■ Set exercise ■
Please reproduce, unchanged, only the part of the records below that opens with the line containing "Remove the セールス tag via its x" and closes with the line containing "(x=64, y=42)", including both of those lines.

::: Records provided

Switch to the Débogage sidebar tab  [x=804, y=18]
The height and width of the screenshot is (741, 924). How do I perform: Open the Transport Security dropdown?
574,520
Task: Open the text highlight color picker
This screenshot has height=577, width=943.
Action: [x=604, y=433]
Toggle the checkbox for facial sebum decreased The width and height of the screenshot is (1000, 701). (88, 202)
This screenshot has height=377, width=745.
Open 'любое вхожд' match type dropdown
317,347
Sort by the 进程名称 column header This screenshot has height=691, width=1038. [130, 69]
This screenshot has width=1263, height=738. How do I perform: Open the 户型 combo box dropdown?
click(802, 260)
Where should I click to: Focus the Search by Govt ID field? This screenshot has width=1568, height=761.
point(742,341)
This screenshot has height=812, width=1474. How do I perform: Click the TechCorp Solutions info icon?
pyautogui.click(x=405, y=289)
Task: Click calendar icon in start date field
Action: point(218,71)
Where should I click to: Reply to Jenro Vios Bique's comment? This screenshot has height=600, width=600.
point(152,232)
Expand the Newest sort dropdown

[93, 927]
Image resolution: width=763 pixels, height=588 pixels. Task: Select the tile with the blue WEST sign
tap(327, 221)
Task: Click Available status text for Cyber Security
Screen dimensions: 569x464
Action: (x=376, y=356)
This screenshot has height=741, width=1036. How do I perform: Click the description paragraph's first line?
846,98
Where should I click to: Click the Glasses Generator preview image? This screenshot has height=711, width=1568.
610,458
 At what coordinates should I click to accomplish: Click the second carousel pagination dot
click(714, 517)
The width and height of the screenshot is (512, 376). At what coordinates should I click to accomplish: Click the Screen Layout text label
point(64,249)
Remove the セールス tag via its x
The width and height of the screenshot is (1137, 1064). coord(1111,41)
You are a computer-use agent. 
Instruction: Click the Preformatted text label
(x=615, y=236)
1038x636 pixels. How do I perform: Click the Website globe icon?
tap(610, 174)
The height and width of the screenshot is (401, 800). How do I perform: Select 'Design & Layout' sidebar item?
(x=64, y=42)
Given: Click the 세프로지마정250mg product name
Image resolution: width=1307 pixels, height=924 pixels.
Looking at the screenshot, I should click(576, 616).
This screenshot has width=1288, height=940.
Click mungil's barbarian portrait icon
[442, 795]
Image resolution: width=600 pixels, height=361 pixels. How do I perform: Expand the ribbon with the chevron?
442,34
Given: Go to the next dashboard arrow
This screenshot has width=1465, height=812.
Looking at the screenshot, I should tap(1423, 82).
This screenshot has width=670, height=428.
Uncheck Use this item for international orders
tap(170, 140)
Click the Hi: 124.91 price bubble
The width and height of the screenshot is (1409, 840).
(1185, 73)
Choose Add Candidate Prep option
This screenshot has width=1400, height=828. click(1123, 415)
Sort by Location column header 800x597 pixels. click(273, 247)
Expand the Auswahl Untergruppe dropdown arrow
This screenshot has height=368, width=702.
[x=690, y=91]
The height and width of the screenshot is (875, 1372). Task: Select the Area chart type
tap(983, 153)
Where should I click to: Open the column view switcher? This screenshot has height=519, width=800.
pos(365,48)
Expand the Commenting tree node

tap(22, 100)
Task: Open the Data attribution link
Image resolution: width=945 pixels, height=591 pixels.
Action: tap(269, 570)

::::::

■ Final result ■
Remove the セールス tag via its x
The width and height of the screenshot is (1137, 1064). coord(1111,41)
You are a computer-use agent. 
Instruction: Click the Preformatted text label
(x=615, y=236)
1038x636 pixels. How do I perform: Click the Website globe icon?
tap(610, 174)
The height and width of the screenshot is (401, 800). How do I perform: Select 'Design & Layout' sidebar item?
(x=64, y=42)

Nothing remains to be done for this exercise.